## Task details
Search term "will": copy each line of the records that contains it.

## Available records
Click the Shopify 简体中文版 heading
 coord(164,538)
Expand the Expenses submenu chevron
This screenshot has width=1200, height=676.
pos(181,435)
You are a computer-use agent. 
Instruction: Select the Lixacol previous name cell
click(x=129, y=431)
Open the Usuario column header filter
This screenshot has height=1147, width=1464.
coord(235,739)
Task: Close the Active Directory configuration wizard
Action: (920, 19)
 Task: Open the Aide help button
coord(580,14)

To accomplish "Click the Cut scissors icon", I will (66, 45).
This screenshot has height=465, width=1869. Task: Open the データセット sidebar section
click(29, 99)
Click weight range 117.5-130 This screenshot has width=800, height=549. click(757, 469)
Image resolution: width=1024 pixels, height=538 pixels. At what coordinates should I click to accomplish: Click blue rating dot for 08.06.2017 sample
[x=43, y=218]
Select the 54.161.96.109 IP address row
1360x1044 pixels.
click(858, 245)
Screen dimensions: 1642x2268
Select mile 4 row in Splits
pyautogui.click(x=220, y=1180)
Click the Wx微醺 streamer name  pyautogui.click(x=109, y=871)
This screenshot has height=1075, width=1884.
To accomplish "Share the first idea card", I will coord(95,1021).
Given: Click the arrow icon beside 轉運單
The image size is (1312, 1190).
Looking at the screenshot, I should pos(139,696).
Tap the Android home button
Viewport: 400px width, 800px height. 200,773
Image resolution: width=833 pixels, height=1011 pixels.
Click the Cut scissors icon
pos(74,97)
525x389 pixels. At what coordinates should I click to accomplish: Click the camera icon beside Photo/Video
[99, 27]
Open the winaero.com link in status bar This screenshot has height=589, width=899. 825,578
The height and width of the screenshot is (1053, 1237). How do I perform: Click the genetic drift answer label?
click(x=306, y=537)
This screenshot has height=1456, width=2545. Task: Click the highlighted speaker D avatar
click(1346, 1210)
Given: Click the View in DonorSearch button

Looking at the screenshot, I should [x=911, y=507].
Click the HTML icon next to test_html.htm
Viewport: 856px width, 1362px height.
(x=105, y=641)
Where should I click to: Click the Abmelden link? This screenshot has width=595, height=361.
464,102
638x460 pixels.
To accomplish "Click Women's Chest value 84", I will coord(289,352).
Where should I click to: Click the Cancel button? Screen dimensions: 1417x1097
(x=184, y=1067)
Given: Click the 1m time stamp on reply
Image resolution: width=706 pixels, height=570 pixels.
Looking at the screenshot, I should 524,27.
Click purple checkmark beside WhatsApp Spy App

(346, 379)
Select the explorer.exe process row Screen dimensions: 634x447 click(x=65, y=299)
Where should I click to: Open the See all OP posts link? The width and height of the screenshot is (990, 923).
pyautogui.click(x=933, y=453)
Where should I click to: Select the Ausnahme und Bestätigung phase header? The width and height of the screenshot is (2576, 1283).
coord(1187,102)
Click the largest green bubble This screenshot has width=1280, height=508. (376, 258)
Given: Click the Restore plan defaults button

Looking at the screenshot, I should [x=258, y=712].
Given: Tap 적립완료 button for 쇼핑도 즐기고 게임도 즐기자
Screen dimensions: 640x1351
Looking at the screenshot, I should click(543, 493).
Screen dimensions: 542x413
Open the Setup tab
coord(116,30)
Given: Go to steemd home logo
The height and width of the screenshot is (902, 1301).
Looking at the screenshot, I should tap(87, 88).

## Response to this task
To accomplish "Click the Cut scissors icon", I will (66, 45).
To accomplish "Share the first idea card", I will coord(95,1021).
To accomplish "Click Women's Chest value 84", I will coord(289,352).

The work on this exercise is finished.